Dois alemães, Anthony Rother e Chris Liebing são dois bons sopros no meio deste Skol Beats de sotaque britânico e dominado pela progressive house e pelo trance.

Neste ano do festival percebe-se a vontade de atrair um número ainda maior de gente e um certo receio de arriscar no novo.
Dos internacionais, além de Rother e Liebing, Mylo (electro), Michel de Hey (tecno), High Contrast (drum’n’bass) são nomes refrescantes, que trazem algo que acrescente para a cena.

O curador do Skol Beats, Edo van Duyn, tenta explicar: “Sobre o Seb Fontaine, realmente ele não está tão em alta quanto antes. Mas o som dele hoje é bem diferente do de anos atrás. Não toca mais apenas progressive. Já o Layo & Bushwacka, em maio eles lançam disco novo, e o set no Skol será uma antecipação desse álbum”.
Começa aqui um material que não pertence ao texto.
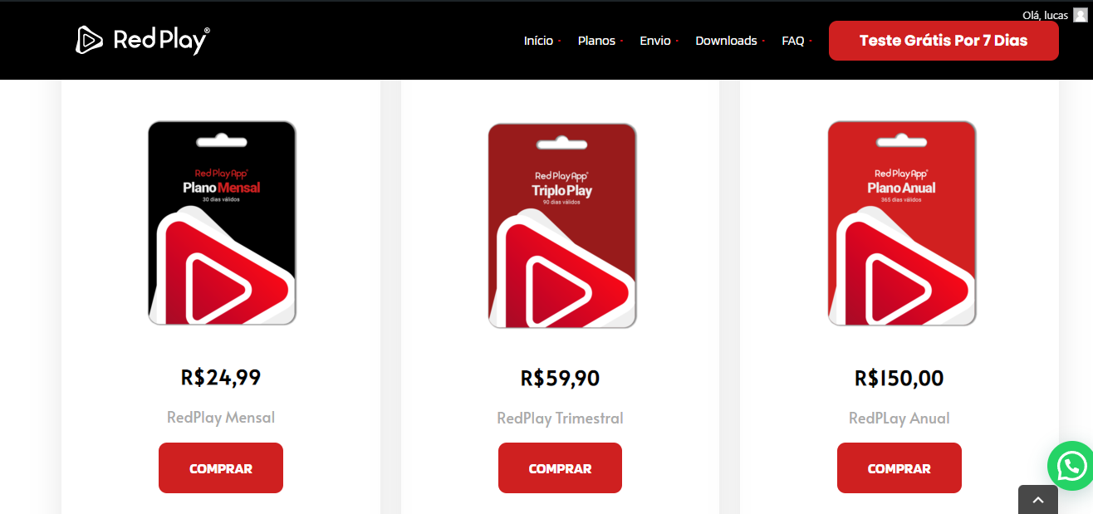
Task: Open the Plano Anual card image
Action: pos(901,223)
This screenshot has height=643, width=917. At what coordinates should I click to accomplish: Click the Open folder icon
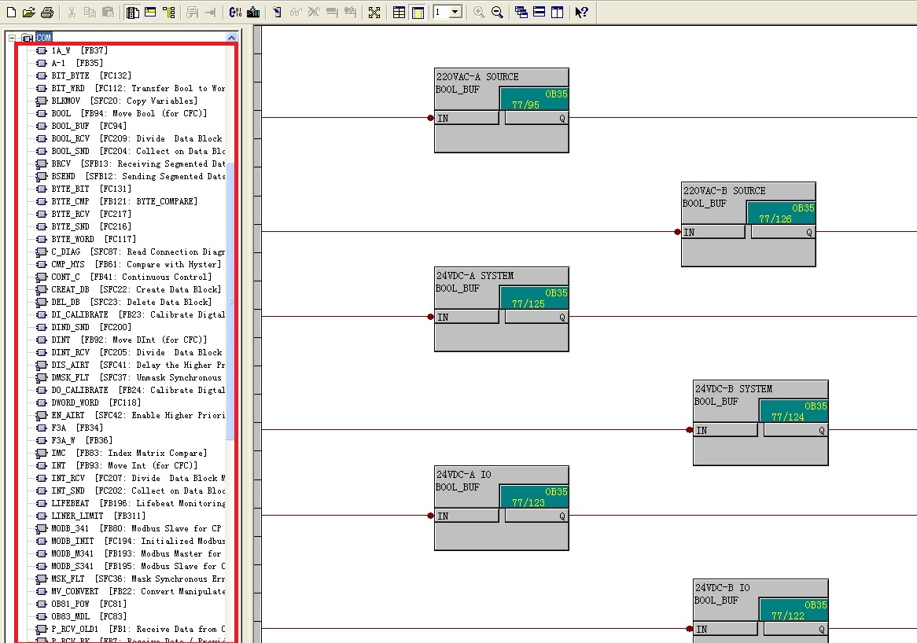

A emissora britânica, que emprestará nome a uma das tendas do evento, fará a transmissão ao vivo dos sets de Tong e de Fergie, além de fazer entrevistas com DJs como Marky e Patife. Pete Tong é DJ da rádio, e seu programa, às sextas-feiras, é um dos que carregam maior audiência na Radio One.

“Dentro do contexto do evento, ele tinha que estar aqui”, disse Van Duyn. “Ele foi um cara fundamental na costura desse acordo com a Radio One, que, além de divulgar o festival na Europa, será bom para a cena brasileira.”